As I turn to doing more online work with my students, this is the problem I will try to solve: how can we give undergraduate students some sense of how an experienced scholar evaluates secondary sources when doing humanities research?

Some decisions are easy. You find an article relevant to your topic but no so relevant that it leaves you nothing to say.  The article is in a well-known journal, was published recently, and pops out of JSTOR in a convenient PDF.  Bingo.

As we all know, however, most cases involve subtle choices among many available sources. If a student of mine is researching Shakespeare, Austen, or Joyce, “many” becomes an understatement.  To the extent that scholars cope successfully with such situations, they do so using heuristics–the shortcuts and rules of thumb that come from experience.

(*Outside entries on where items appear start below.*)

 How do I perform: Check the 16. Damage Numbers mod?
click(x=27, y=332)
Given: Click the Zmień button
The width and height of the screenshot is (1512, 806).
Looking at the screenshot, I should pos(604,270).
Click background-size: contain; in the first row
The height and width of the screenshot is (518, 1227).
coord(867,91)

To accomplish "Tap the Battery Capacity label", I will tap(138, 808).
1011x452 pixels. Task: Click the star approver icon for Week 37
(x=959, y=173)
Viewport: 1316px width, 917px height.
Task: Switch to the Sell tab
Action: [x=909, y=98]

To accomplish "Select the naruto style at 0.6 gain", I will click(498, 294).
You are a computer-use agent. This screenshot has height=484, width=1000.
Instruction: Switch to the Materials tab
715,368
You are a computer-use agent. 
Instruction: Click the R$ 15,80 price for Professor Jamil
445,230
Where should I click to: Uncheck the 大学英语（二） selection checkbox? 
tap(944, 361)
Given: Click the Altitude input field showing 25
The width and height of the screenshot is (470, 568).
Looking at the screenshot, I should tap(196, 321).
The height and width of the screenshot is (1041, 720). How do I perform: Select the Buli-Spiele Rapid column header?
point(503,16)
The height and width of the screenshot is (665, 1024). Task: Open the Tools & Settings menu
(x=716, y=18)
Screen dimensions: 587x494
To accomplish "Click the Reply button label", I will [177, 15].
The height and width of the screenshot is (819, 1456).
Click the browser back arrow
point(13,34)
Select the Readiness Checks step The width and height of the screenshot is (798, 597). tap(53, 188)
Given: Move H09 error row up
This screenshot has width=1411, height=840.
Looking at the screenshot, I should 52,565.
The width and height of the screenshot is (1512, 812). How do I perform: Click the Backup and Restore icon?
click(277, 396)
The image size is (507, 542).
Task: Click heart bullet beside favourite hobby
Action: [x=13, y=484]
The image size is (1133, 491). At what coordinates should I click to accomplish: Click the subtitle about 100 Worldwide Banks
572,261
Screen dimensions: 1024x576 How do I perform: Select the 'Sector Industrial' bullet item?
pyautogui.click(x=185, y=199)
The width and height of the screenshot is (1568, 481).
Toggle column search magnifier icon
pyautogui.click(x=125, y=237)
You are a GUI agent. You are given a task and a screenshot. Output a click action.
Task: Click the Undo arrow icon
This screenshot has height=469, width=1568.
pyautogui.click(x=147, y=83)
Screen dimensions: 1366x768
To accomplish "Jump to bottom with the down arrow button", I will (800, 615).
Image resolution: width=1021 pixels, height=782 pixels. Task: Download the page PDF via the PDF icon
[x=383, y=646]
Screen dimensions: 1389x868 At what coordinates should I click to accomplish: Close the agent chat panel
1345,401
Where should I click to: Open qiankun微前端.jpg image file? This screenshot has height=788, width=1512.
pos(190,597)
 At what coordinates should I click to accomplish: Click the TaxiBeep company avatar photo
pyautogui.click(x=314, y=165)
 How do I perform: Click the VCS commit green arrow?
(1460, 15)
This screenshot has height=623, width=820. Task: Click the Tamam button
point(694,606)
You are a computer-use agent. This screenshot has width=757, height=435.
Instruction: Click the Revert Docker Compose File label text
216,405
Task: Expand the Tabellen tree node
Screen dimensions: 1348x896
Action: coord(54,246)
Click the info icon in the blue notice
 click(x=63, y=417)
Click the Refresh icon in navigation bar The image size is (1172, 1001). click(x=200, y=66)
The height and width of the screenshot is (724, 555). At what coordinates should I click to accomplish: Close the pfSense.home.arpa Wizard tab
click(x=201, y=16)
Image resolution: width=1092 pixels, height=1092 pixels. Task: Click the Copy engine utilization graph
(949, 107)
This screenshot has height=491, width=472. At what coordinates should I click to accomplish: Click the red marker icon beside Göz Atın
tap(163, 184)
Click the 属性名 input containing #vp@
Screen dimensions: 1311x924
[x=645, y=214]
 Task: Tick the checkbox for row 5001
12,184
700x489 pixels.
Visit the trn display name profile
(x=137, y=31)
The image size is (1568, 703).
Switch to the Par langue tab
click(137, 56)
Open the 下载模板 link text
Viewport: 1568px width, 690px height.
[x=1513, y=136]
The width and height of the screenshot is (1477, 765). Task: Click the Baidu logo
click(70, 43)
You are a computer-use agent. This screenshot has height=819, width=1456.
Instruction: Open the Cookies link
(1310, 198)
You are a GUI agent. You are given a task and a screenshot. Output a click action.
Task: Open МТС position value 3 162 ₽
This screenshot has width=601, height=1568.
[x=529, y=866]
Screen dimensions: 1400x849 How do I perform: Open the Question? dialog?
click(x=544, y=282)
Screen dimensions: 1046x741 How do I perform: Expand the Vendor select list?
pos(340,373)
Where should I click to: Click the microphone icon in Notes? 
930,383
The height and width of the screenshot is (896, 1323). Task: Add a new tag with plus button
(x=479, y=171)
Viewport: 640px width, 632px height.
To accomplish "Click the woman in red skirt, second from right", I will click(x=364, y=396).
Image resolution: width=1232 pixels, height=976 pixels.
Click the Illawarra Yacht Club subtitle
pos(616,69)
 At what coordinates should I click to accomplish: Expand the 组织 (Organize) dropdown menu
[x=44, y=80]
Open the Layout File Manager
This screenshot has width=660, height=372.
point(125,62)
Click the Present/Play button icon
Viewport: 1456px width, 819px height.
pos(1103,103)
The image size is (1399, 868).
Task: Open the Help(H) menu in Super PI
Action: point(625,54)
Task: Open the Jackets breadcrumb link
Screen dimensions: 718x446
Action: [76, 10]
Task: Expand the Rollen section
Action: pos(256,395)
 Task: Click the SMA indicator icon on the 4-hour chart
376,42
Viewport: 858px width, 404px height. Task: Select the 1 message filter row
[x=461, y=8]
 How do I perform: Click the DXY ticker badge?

We give students heuristics, too, but these frequently differ from our own.  Check to see whether your source is peer-reviewed, we might say.  But if a major scholar has published a piece by invitation in a collection edited by another major scholar, we don’t hesitate: we use that.  Rely mainly on recent sources, we might say–but, um, some of the most important pieces will be decades old, or older.  We evaluate reputations of journals, presses, series, editorial boards.  We remember conference papers and journal submissions we have reviewed.  Almost every important heuristic I use relies on information unavailable to even an excellent undergraduate.

I want, therefore, to develop assignments for undergraduates that allow groups of students to evaluate sources collectively, linking the results in ways that produce new kinds of heuristics–not those of experienced scholars but ones that help us manufacture a scholar’s-eye view of a research field.  I’ll be posting more on how I hope this process will work.